Your description of the MSIZE / PSIZE matches what I understood. However, in this code snippet, I read DataSize_Word and write DataSize_Byte which is definitely faster than reading Byte and writing Byte (I can visually see my pixel image get wider). That is not what I expected..

Danish1
Lead III

Sorry I was wrong about the DMA doing data packing / unpacking. As Jan said, it does read the RAM word each time and writes just one byte to GPIO.

But you still haven't answered what clock rate APB2 is running at.
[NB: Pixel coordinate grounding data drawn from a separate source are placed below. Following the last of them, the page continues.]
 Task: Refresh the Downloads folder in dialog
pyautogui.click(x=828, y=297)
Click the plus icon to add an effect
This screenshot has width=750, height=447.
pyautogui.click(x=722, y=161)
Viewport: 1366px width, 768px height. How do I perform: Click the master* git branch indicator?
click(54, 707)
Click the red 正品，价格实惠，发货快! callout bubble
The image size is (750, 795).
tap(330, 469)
It might be only 36 MHz even if AHB is running at 72 MHz.

It will be in the RCC section

Danish

I'm using the system_stm32f10x.c. I single step through the code and see:

    /* HCLK = SYSCLK */
    RCC->CFGR |= (uint32_t)RCC_CFGR_HPRE_DIV1;
      
    /* PCLK2 = HCLK */
    RCC->CFGR |= (uint32_t)RCC_CFGR_PPRE2_DIV1;
    
    /* PCLK1 = HCLK */
    RCC->CFGR |= (uint32_t)RCC_CFGR_PPRE1_DIV2;

Which I read as APB1 running at 36 and APB2 running at 72, right?
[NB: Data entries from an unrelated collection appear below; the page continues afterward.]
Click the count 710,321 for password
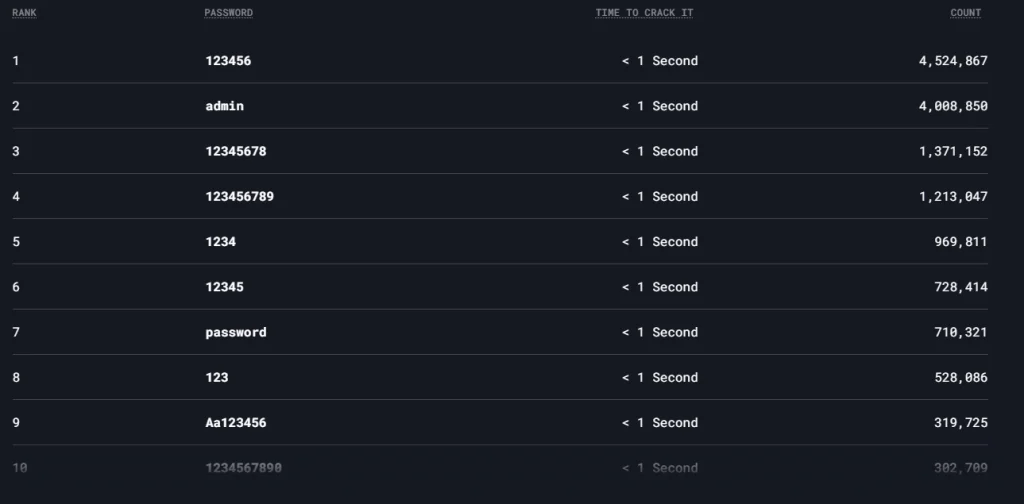This screenshot has height=504, width=1024. pos(961,332)

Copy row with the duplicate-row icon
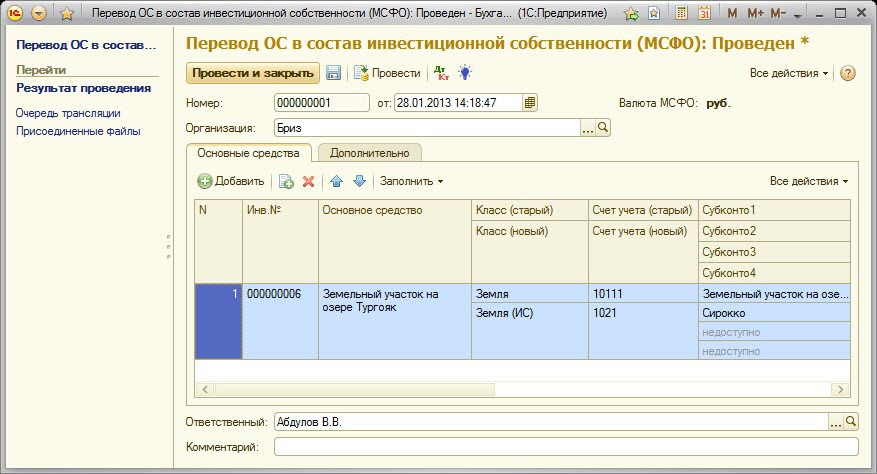tap(286, 181)
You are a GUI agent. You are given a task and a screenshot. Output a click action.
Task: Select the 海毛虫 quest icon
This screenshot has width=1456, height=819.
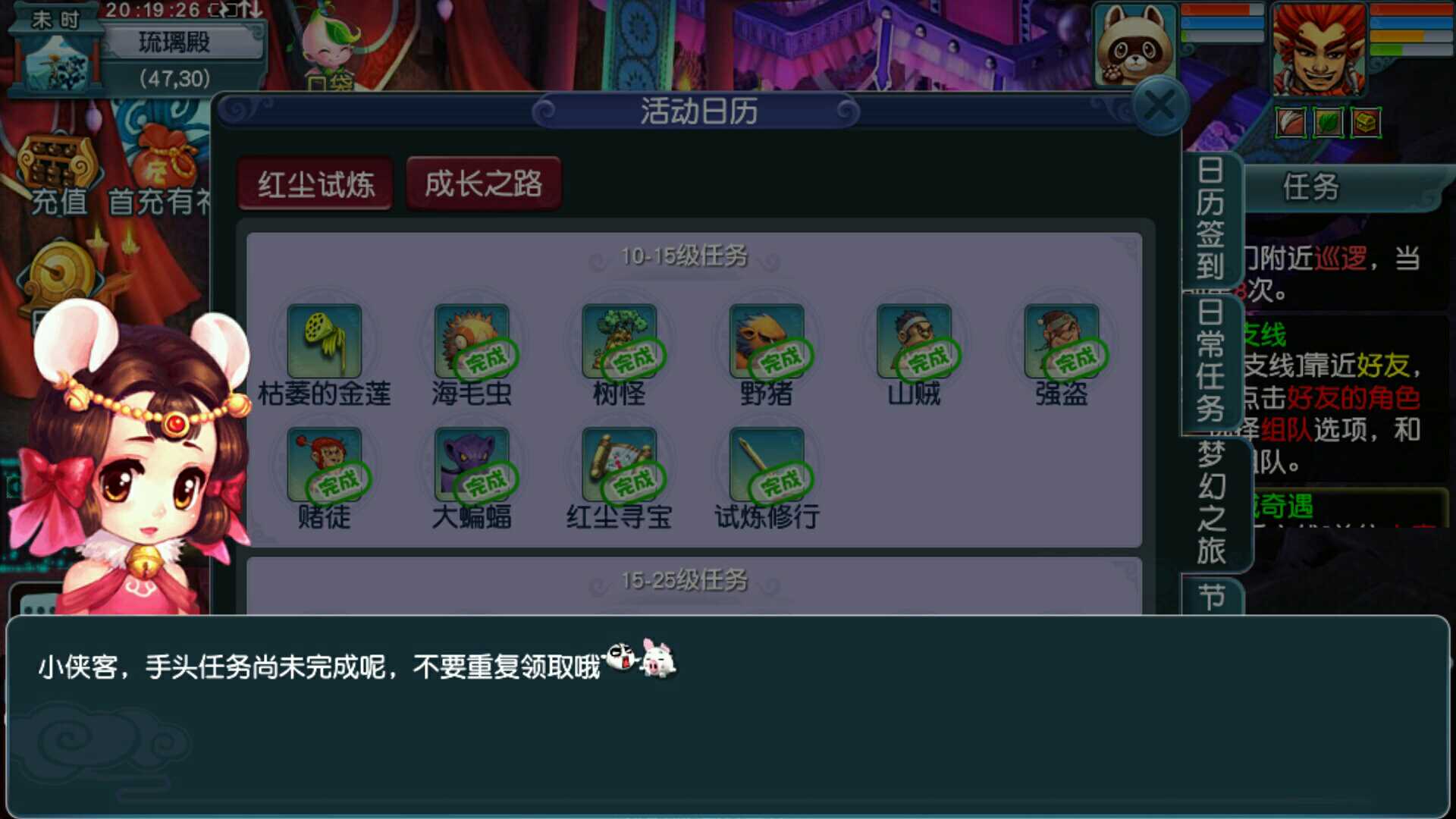tap(472, 340)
re: DMA data packing. Any idea why setting the DMA Source (SRAM) to be Word size is around 10-20% faster than Byte. Everything I've read - and everything I hear from this thread is that there is no FIFO to benefit from reading 4 bytes (ie its always tossed)..

Elektraglide
Associate III

Perhaps a simpler solution: Can anyone point me at some code example that sets up DMA1 running at 72MHz?